Critical analyses and fundamental studies seek novel insights that shape the future of our society.
We are building a unique environment of world class researchers and industrial scale real-world data openly shared with the scientific community.
The spectacular success of modern control theory realized by reinforcement learning suggests that many real-world problems can be solved via a new paradigm of simulation or ‘gamification’. Averting climate change, making mass-mobility sustainable through smart city control and large-scale fleet management, building safe self-driving cars, or revolutionizing any real-world logistics problem: With this new paradigm, a simulator (or game) is built that encompasses all salient features of a problem to be solved. Then, a self-learning AI algorithm plays the game until it finds a solution. Hence an entire class of hitherto intractable intelligent control theory problems has become accessible if one can build an expressive enough simulator.

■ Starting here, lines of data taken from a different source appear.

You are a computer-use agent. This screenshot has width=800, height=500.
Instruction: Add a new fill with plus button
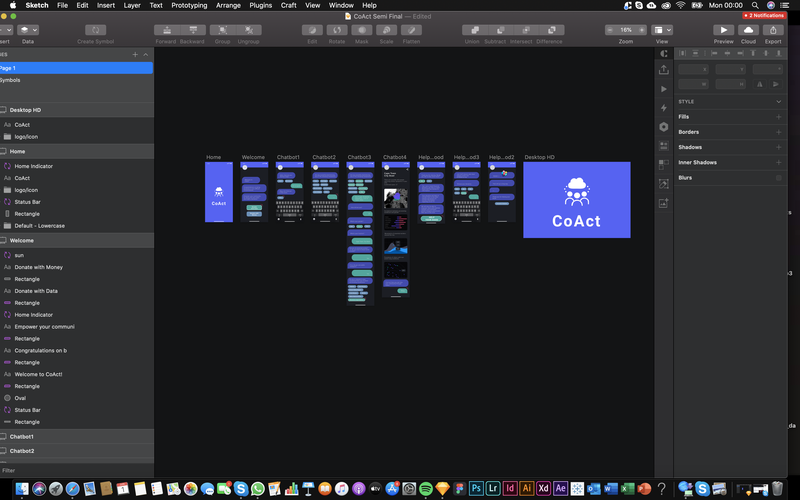[x=779, y=117]
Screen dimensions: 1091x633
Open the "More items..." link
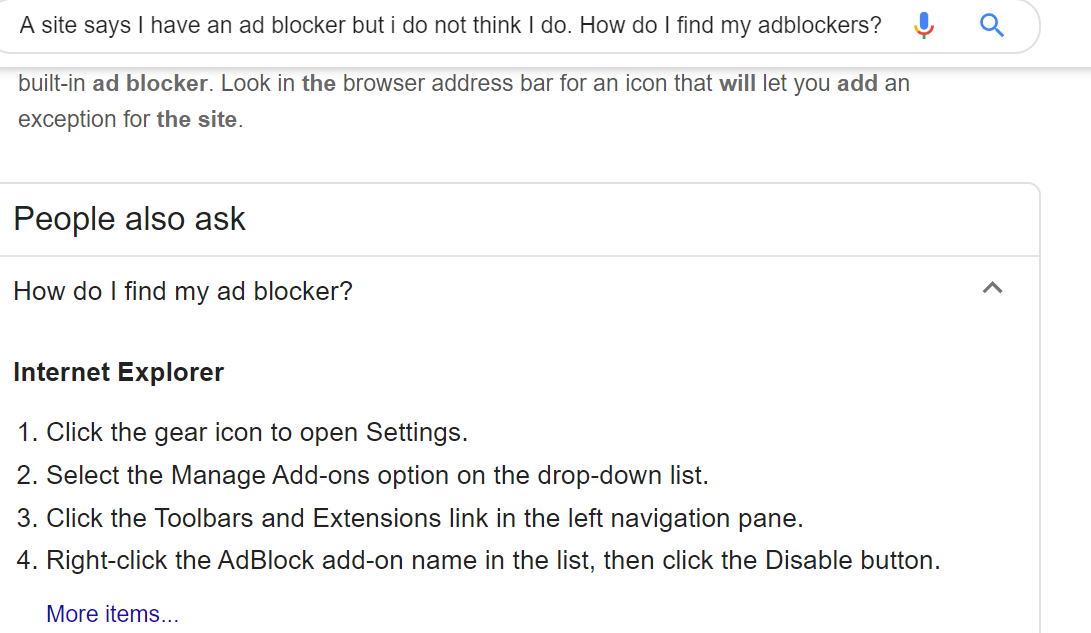click(112, 613)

Recent advances in modern machine learning allow us to exploit big data to study complex challenges that were unsolvable before. At IARAI we focus on pressing problems with great impact on society and the planet. We can now, for instance, predict patterns in urban traffic or large-scale rainfall, assess climate change, classify biomedical images, and help discover new drugs.
We train models to learn the features required to make good predictions. These features thus describe the essence of the object or state examined, and are therefore of interest in their own right. We research adversarial attacks, self-supervised learning, as well as point clouds and sets for the detection of multi-dimensional objects.
The field of machine learning has undergone a revolution: Certain well-known ‘black box’ algorithms have shown their long-suspected potential and now dominate methods delivering the state-of-the-art performance on many benchmark problems. What makes these algorithms ‘black box’ is that we have no rigorous understanding of their success that is also intuitive to humans. As a result, questions at the heart of their application have no clear answers today: What architecture should a neural network have to handle a certain new data type? How can one combine different networks effectively? How can one best add prior or expert knowledge? etc.
At IARAI, we believe that these fundamental questions need to be answered in a theoretically rigorous manner to allow humanity to exploit the full benefits of AI. White-boxing AI will also improve the interpretability of models and results, improve learning efficiency, robustness, and inform us how we best deal with rare yet important events.